In the passage on personality disorders, how long must symptoms have been present before someone under 18 can be diagnosed?
*** Opening of Document passage ***
Diagnosis of a personality disorder requires a mental health professional looking at long-term patterns of functioning and symptoms. For a person under 18 years old to be diagnosed, the symptoms must have been present for at least a year. Some people with personality disorders may not recognize a problem. Also, people often have more than one personality disorder. An estimated 9% of U.S. adults have at least one personality disorder.

In a related condition, people can experience a personality change due to another medical condition.

Treatment

Certain types of psychotherapy are effective for treating personality disorders. During psychotherapy, an individual can gain insight and knowledge about the disorder and what is contributing to symptoms, and can talk about thoughts, feelings and behaviors. Psychotherapy can help a person understand the effects of their behavior on others and learn to manage or cope with symptoms and to reduce behaviors causing problems with functioning and relationships. The type of treatment will depend on the specific personality disorder, how severe it is, and the individual’s circumstances.

  • Commonly used types of psychotherapy include:
  • Psychoanalytic/psychodynamic therapy
  • Dialectical behavior therapy
  • Cognitive behavioral therapy
  • Group therapy
  • Psychoeducation (teaching the individual and family members about the illness, treatment and ways of coping)

There are no medications specifically to treat personality disorders. However, medication, such as antidepressants, anti-anxiety medication or mood stabilizing medication, may be helpful in treating some symptoms. More severe or long lasting symptoms may require a team approach involving a primary care doctor, a psychiatrist, a psychologist, social worker and family members.

In addition to actively participating in a treatment plan, some self-care and coping strategies can be helpful for people with personality disorders.

  • Learn about the condition. Knowledge and understanding can help empower and motivate.
  • Get active. Physical activity and exercise can help manage many symptoms, such as depression, stress and anxiety.
  • Avoid drugs and alcohol. Alcohol and illegal drugs can worsen symptoms or interact with medications.
  • Get routine medical care. Don’t neglect checkups or regular care from your family doctor.
  • Join a support group of others with personality disorders.
  • Write in a journal to express your emotions.
  • Try relaxation and stress management techniques such as yoga and meditation.
  • Stay connected with family and friends; avoid becoming isolated.

Source: Adapted from Mayo Clinic, Personality Disorders

Family members can be important in an individual’s recovery by working with the individual’s health care provider on the most effective ways to help and support. But having a family member with a personality disorder can also be distressing and stressful. Family members may benefit from talking with a mental health provider who can provide help coping with difficulties.

References

Diagnostic and Statistical Manual of Mental Disorders, Fifth Edition (DSM-5). American Psychiatric Association. (2013).

Lenzenweger MF, Lane MC, Loranger AW, Kessler RC. 2007. DSM-IV personality disorders in the National Comorbidity Survey Replication. Biological Psychiatry, 62(6), 553-564.
*** Close of Document passage ***
*** Opening of Information shown ***
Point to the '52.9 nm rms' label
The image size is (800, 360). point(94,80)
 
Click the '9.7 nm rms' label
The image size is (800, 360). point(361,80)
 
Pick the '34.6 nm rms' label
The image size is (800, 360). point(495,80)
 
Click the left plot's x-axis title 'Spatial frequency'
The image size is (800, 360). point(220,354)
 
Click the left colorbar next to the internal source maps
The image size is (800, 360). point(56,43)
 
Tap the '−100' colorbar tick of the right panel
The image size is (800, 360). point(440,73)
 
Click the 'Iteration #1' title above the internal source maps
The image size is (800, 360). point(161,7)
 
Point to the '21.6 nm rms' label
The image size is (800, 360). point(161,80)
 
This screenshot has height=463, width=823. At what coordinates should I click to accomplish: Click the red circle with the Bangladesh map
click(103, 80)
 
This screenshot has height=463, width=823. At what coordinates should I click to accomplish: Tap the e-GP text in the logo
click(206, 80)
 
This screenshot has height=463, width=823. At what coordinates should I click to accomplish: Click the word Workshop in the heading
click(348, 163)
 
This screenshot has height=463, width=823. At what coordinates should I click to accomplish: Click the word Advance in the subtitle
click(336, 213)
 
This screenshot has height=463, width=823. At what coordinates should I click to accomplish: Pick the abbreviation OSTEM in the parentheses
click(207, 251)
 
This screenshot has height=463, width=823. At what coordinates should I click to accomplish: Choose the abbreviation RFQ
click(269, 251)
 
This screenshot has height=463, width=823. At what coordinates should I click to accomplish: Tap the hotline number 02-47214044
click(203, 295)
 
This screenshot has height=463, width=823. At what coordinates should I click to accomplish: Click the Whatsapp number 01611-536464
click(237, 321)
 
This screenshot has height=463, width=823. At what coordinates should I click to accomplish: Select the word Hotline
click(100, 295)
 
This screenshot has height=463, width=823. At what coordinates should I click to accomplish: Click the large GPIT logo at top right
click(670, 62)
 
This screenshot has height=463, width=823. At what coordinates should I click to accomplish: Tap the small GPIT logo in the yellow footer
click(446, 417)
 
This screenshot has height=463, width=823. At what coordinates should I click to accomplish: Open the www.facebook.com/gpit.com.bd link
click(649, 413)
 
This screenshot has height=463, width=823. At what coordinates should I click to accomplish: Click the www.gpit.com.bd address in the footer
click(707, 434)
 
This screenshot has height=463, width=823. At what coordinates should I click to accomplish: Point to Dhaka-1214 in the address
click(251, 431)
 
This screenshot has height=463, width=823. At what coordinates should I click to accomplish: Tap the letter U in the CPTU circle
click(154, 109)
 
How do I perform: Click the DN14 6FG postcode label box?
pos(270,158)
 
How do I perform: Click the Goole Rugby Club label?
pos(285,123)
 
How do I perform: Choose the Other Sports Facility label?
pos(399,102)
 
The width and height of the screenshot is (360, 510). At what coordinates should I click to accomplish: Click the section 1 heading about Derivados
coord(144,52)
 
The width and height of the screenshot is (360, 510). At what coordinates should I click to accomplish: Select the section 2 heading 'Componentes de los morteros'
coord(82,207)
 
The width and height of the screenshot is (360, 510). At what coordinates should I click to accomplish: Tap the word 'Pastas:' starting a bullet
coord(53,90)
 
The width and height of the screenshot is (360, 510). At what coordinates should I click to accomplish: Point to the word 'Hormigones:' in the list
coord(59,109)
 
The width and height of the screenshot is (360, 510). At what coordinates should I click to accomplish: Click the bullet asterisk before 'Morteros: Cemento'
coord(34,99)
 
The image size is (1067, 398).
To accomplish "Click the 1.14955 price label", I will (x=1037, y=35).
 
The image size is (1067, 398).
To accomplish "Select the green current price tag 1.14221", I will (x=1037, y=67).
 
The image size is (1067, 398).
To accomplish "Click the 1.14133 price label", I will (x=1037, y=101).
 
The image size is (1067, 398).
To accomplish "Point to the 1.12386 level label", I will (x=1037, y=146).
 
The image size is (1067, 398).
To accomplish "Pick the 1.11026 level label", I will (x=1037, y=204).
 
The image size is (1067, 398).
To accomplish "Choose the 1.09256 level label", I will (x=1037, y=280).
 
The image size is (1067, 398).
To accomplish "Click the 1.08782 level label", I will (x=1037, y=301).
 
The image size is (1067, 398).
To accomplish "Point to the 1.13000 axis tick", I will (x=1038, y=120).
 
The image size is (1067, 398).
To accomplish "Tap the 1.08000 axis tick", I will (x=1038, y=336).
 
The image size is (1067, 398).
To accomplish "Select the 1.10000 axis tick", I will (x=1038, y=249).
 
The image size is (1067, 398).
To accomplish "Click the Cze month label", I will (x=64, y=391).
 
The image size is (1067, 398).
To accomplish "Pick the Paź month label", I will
*** Close of Information shown ***
Output - At least a year.